Personally, I was very disappointed to see so little on .avi. The specification of an avi file was only briefly described (you have to go to the web to get avi information of any quality). There is simply no good reason for failing to detail avi. Why Micorsoft doesn't devote a chunk of web pages to .avi is simply beyond me. The authors of this text mention avi only to dismiss it and argue for asf as the better standard.
The comparison between avi and asf is nicely arranged but surprisingly no avi or asf parser is discussed, despite RIFF parsers having been around for years. A whole lyer of background information was simply not there on the origins of these standards.
The two pages on codecs (229-230) are grossly inadequate and give a flimsy overview of developments. For instance, the Intel Indeo codecs are not mentioned at all despite their success with avi compression.
My overall impression is that the book is largely dated by the advent of XP media technologies and egregiously short on meaty technical detail. Unfortunately Microsoft haven't yet produced a suitable programmer's guide to windows media programming. So if you are really stuck and can't spent a few hours conducting intelligent web searches for resources, this book will meet some of your requirements. In the final analysis, however, this book is poor value for its price.
If you dont mind spending this money and want something with some really intro information and not a lot of detail or useful examples, then you'll like this book,
I picked this book up at Streaming Media West at the Microsoft stand. Well done and thanks chaps!

▶ **Dataset**:

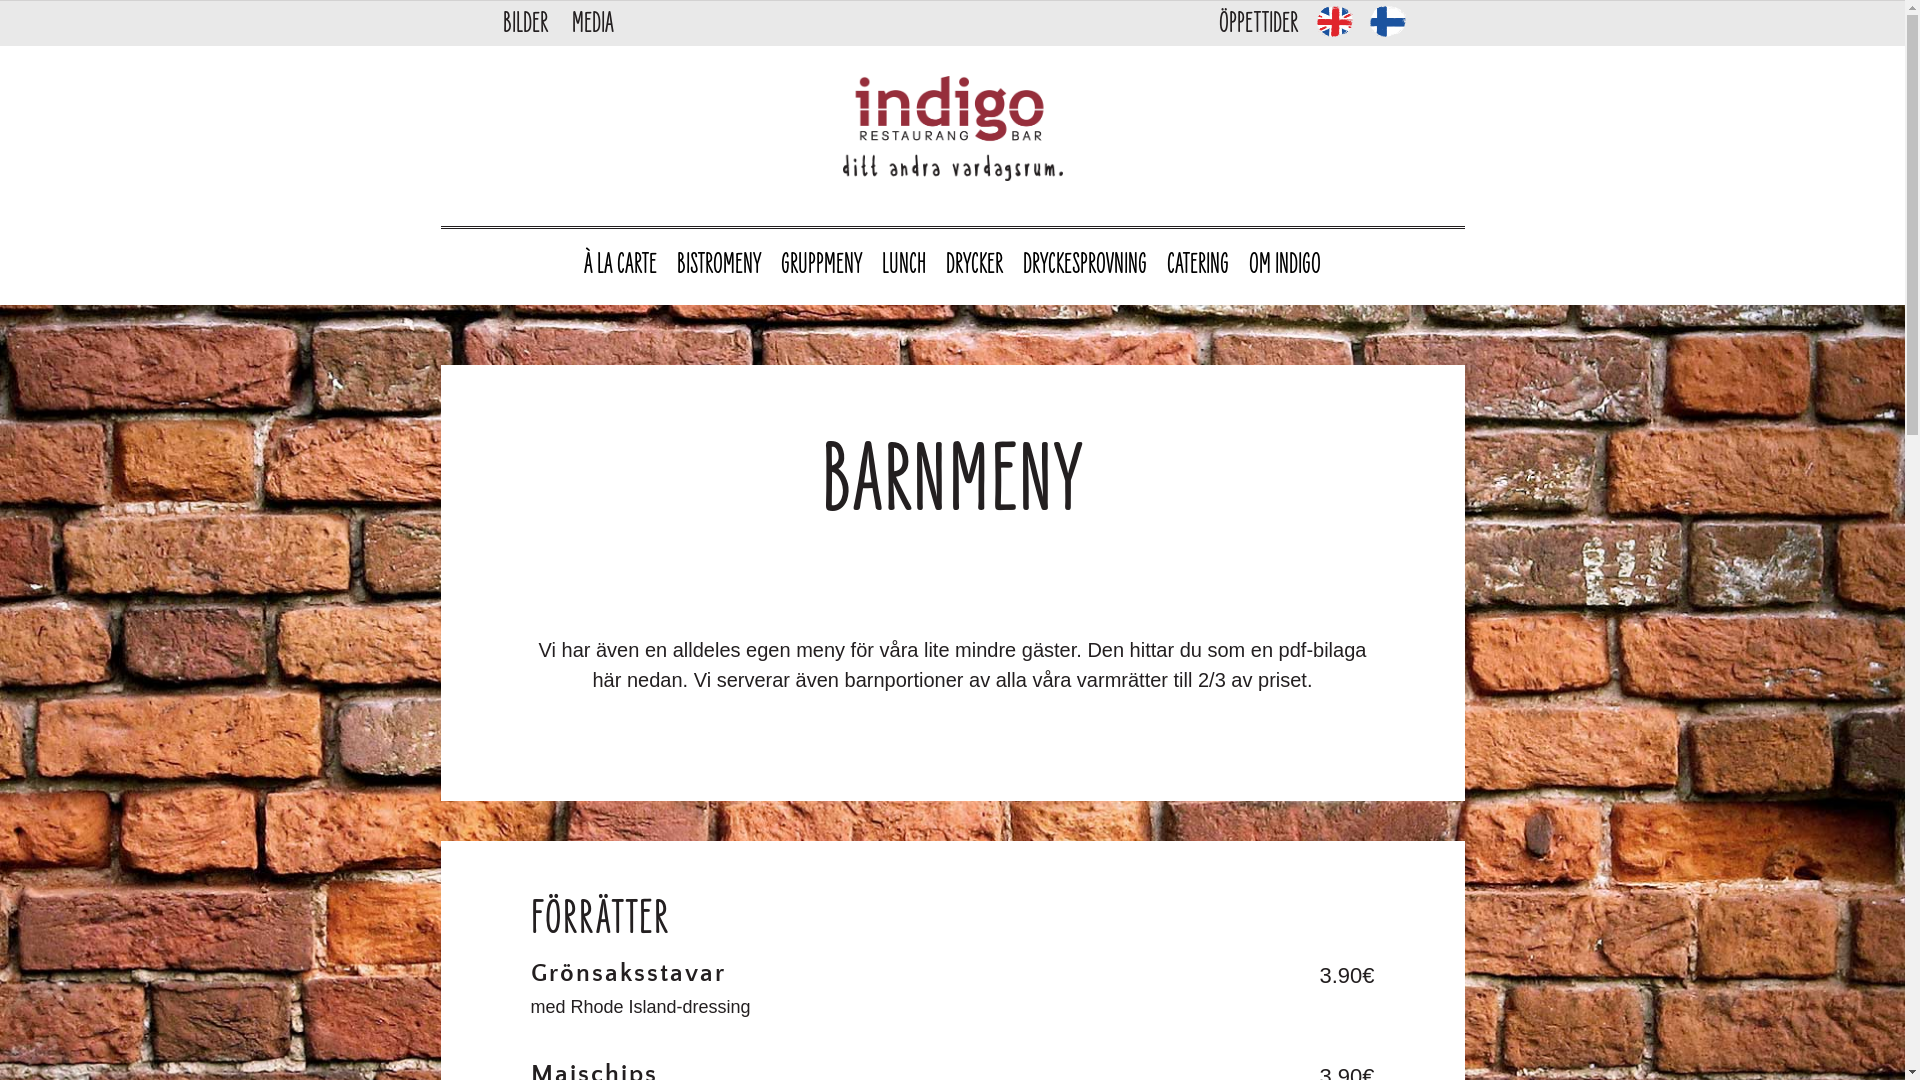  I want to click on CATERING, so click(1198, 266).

==

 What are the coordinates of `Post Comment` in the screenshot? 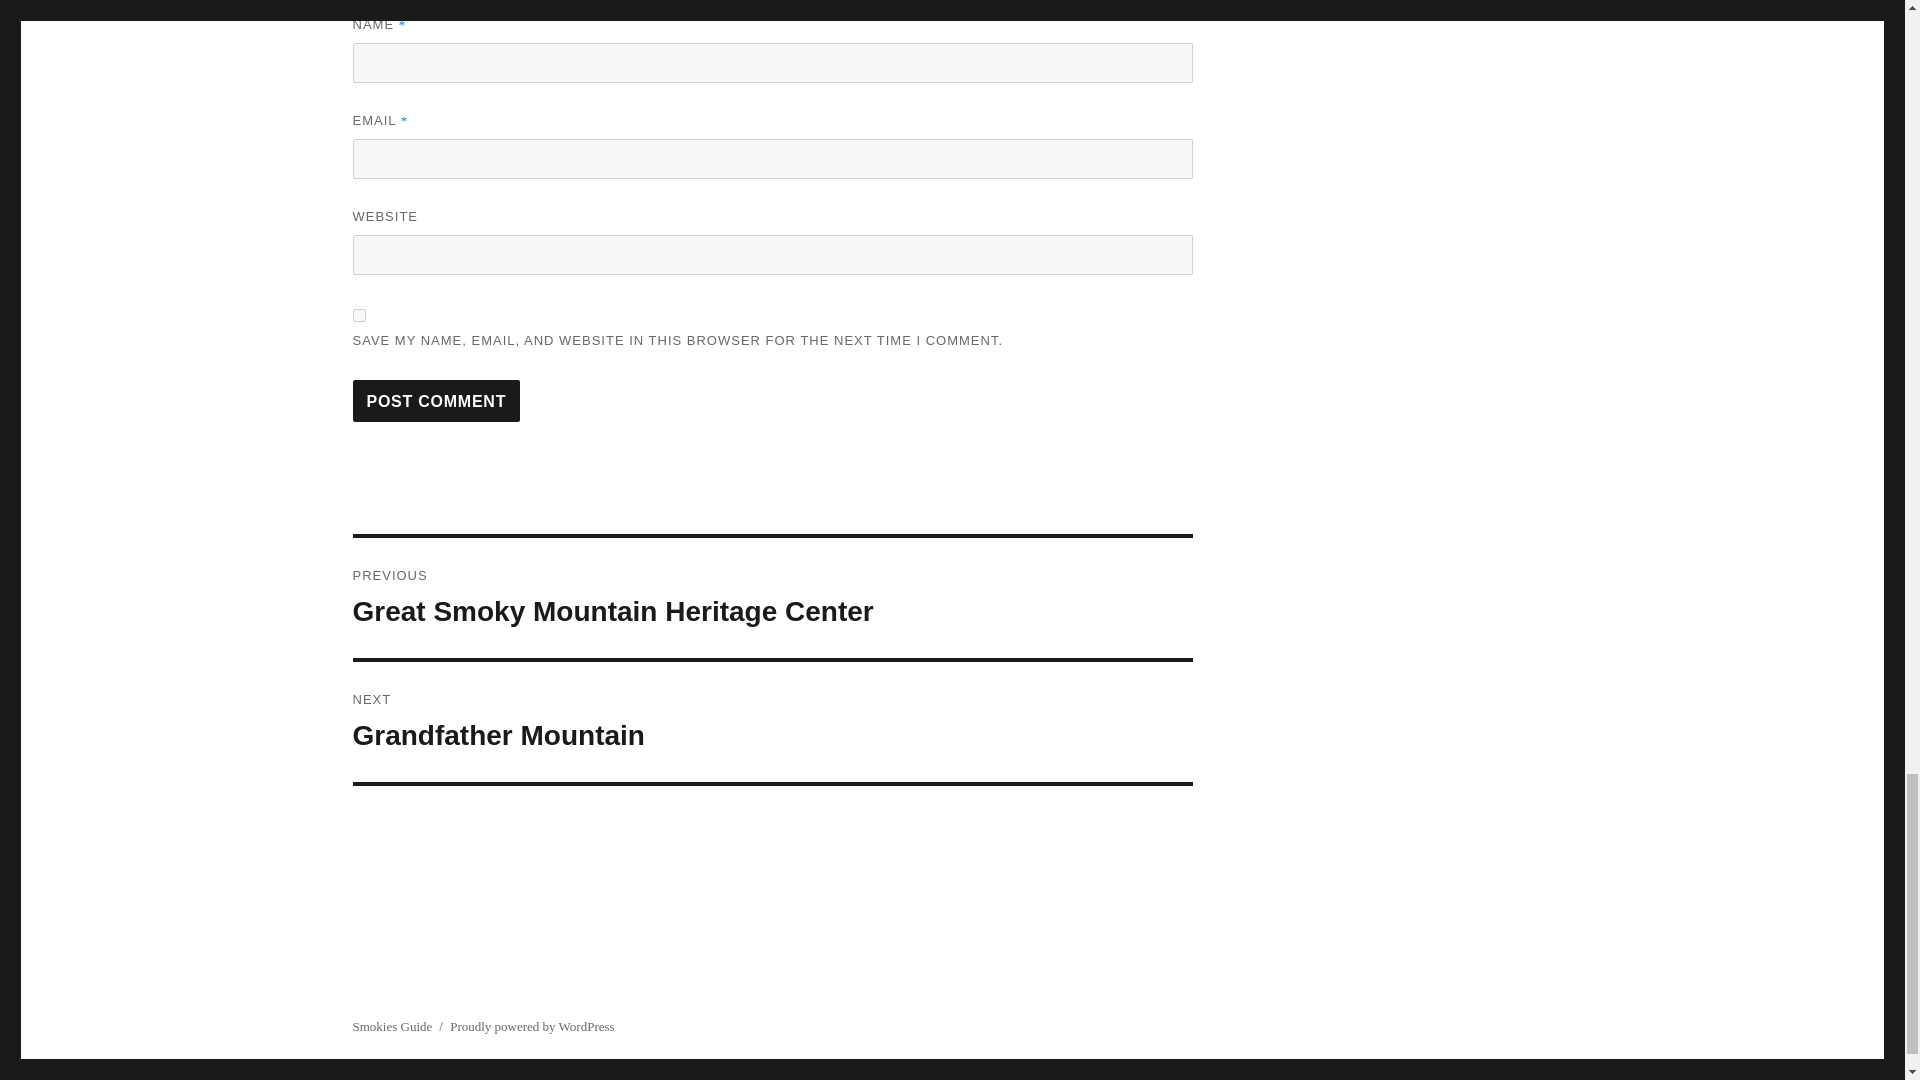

▶ **Task instructions**:
- A) Decide whether each statement agrees with the book review. Answer yes or no for each, and quote the words of the review that decide it.
(i) The review says the Intel Indeo codecs are not mentioned in the book.
(ii) According to the review, the book gives ten pages to codecs.
(iii) The reviewer concludes that the book is good value for its price.
- B) According to the book review, where did the reviewer pick up the book?

▶ **Response list**:
- A)
(i) Yes: "the Intel Indeo codecs are not mentioned at all despite their success with avi compression."
(ii) No: "The two pages on codecs (229-230) are grossly inadequate and give a flimsy overview of developments."
(iii) No: "In the final analysis, however, this book is poor value for its price."

- B) At the Microsoft stand at Streaming Media West.